Sequence Feature Extraction for Malware Family Analysis via Graph Neural Network
This work addresses malware family analysis for cybersecurity applications, presenting an incremental improvement by adapting graph neural networks to handle structured sequential data.
The paper tackles the problem of analyzing variable-length text-based API call sequences in malware by representing them as graphs and using an Attention Aware Graph Neural Network (AWGCN) to extract embeddings, resulting in improved classification performance over other classifiers on call-like datasets.

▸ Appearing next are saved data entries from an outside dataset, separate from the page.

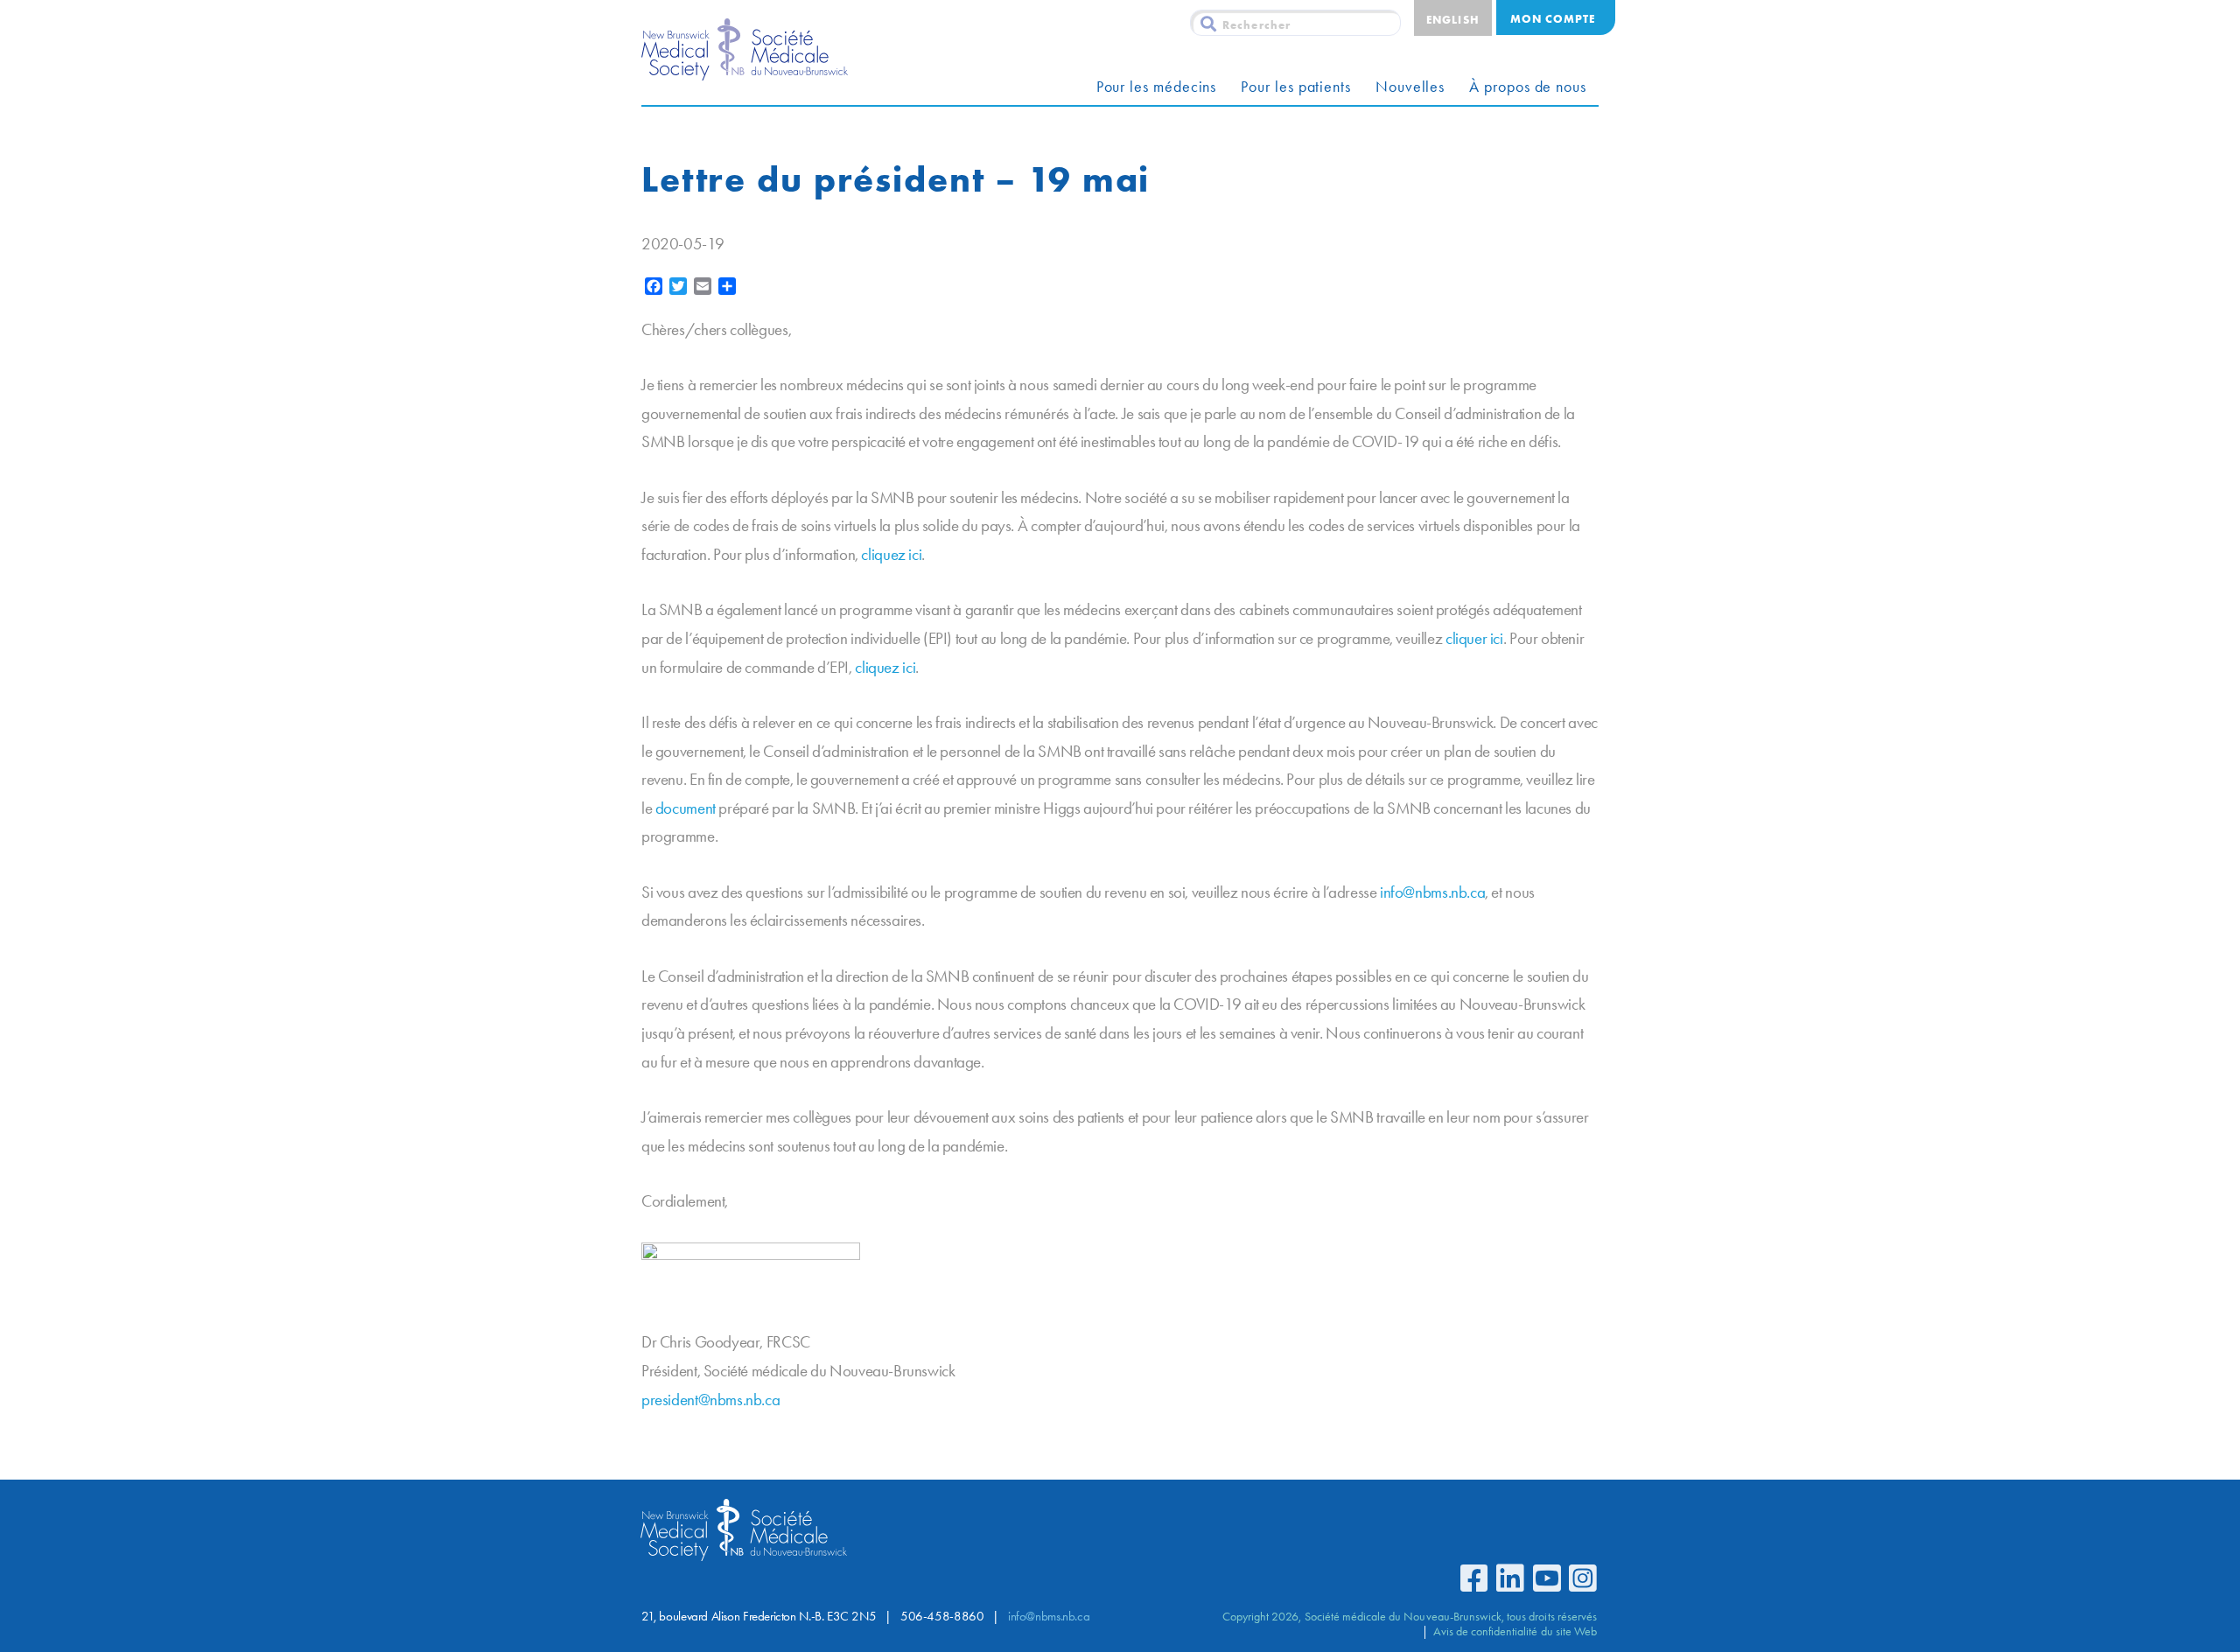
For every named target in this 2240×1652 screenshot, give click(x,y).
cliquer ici (1474, 638)
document (685, 808)
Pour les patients (1296, 86)
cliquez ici (891, 554)
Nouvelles (1410, 86)
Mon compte (1552, 18)
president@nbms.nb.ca (710, 1400)
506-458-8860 (942, 1616)
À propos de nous (1527, 86)
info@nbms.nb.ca (1432, 892)
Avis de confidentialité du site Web (1515, 1631)
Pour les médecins (1156, 86)
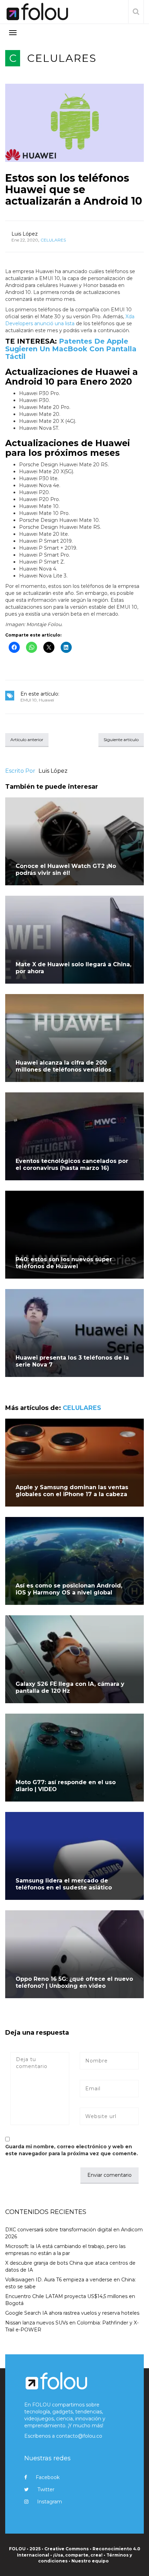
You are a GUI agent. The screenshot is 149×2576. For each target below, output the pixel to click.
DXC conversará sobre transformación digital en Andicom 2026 (74, 2233)
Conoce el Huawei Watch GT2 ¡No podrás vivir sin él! (66, 869)
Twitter (45, 2489)
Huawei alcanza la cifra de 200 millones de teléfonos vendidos (63, 1066)
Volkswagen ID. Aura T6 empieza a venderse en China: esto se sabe (70, 2283)
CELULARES (62, 58)
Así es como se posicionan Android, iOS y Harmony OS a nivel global (69, 1589)
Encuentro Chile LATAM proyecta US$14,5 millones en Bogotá (70, 2299)
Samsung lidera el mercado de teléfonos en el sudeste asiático (64, 1884)
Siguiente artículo (121, 739)
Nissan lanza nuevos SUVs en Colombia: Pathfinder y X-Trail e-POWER (72, 2326)
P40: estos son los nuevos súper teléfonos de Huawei (64, 1263)
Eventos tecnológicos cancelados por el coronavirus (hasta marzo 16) (72, 1164)
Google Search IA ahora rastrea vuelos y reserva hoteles (72, 2313)
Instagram (49, 2502)
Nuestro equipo (90, 2560)
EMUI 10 (28, 700)
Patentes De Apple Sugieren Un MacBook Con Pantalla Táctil (71, 349)
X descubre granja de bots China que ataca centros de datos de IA (70, 2266)
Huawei (46, 700)
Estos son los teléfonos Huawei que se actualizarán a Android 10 (73, 189)
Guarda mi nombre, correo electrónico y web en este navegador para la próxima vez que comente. (71, 2150)
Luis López (24, 234)
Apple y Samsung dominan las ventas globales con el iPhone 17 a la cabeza (72, 1491)
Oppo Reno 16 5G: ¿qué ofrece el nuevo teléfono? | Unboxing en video (74, 1982)
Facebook (48, 2477)
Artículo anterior (26, 739)
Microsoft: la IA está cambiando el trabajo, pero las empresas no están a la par (65, 2249)
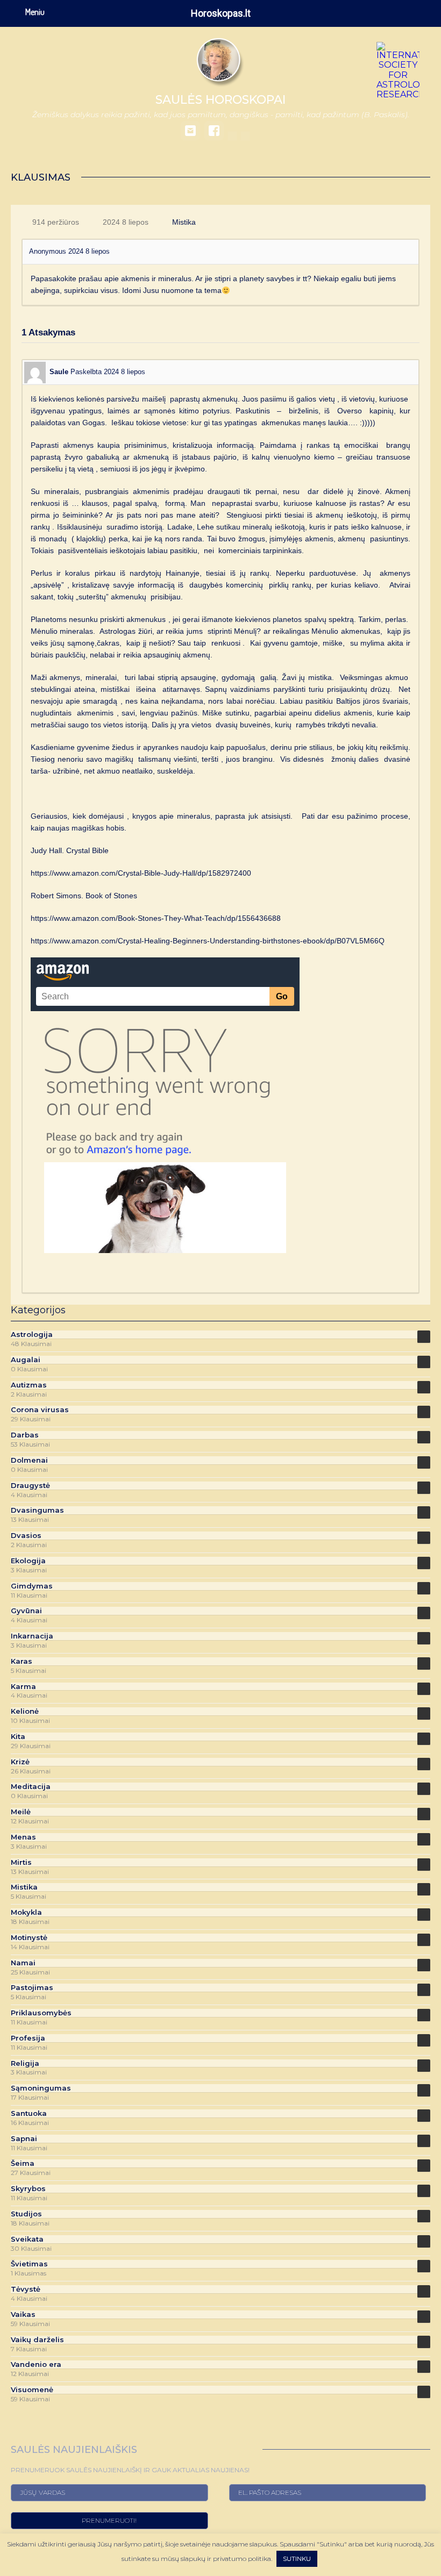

Malicious software (malware) causes much harm to our devices and life. We are eager to understand the malware behavior and the threat it made. Most of the record files of malware are variable length and text-based files with time stamps, such as event log data and dynamic analysis profiles. Using the time stamps, we can sort such data into sequence-based data for the following analysis. However, dealing with the text-based sequences with variable lengths is difficult. In addition, unlike natural language text data, most sequential data in information security have specific properties and structure, such as loop, repeated call, noise, etc. To deeply analyze the API call sequences with their structure, we use graphs to represent the sequences, which can further investigate the information and structure, such as the Markov model. Therefore, we design and implement an Attention Aware Graph Neural Network (AWGCN) to analyze the API call sequences. Through AWGCN, we can obtain the sequence embeddings to analyze the behavior of the malware. Moreover, the classification experiment result shows that AWGCN outperforms other classifiers in the call-like datasets, and the embedding can further improve the classic model's performance.